Councillor Samia Chaudhary, Hounslow Council’s cabinet member for adult social care, public health and transformation, said: “The suicide awareness training is easy to access and doesn’t take much time to complete. By the end, you will be more aware of the steps you can take to support someone you know or care about who is struggling or feeling overwhelmed.

“Taking this training is an act of compassion that, ultimately could save lives. We all need to talk more about this most sensitive of subjects and make people feel comfortable with opening up, sharing their feelings and admitting they need help.

“The theme of this year’s World Suicide Awareness Day is creating hope through action. As a compassionate and caring community, we can all take action to shine the light of hope where people have been touched with the darkness of despair.”

Councillor Josh Blacker, cabinet member for healthy lives at Ealing Council, said: “It is tragic and saddening that suicide remains a major cause of death, particularly for our young people. World Suicide Prevention Day is an opportunity for us to prioritise mental health and wellbeing, so it’s important that the council is supporting the #ZeroSuicideLDN campaign. This is an opportunity to reflect, think and talk more freely about our mental health.

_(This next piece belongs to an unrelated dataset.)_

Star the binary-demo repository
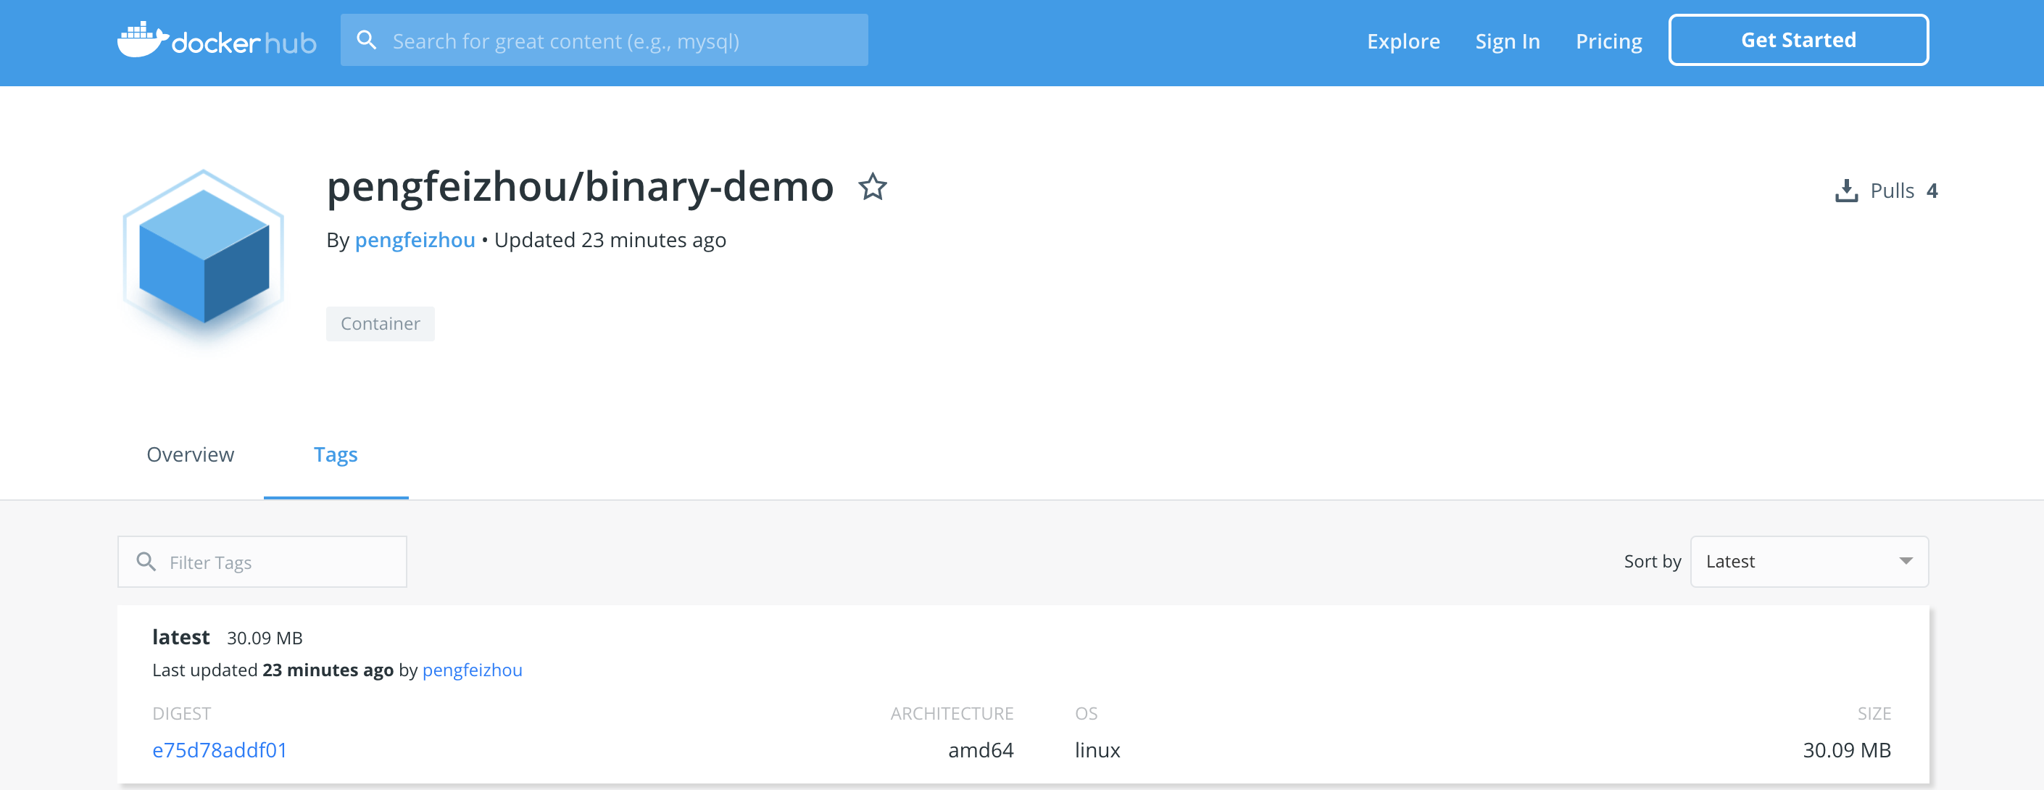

By encouraging more Londoners to take the Zero Suicide Alliance’s free online training, we can support people to talk openly about suicide and end the stigma around mental health.”

Dr Nicola Lang, Director of Public Health at Hammersmith and Fulham Council, said: ‘Hammersmith and Fulham council works closely with all our partners especially West London Health Trust, the police, and A&E departments.  We have noticed increasing levels of mental health need in the borough.  On this world suicide prevention day, we’re sharing our plans to publicise help for young adults, and work creatively with WLHT on suicide prevention in known clients, to reduce their risk’

Emily Donovan, Health and Wellbeing Manager at Brentford FC Community Sports Trust, said: “At Brentford FC Community Sports Trust we adopt a holistic approach to health, and our work draws on the power of the Brentford badge to normalise conversations around how we are really feeling.

“This training could help to save lives. As we approach World Suicide Prevention Day on 10 September, we’re encouraging staff and participants to take the training and access tools that will help them to spot the signs of mental distress and start a conversation with someone they’re worried about. 

“By normalising conversations around how we are really feeling, and encouraging others to do the same, we are actively tackling the stigma around accessing mental health support.”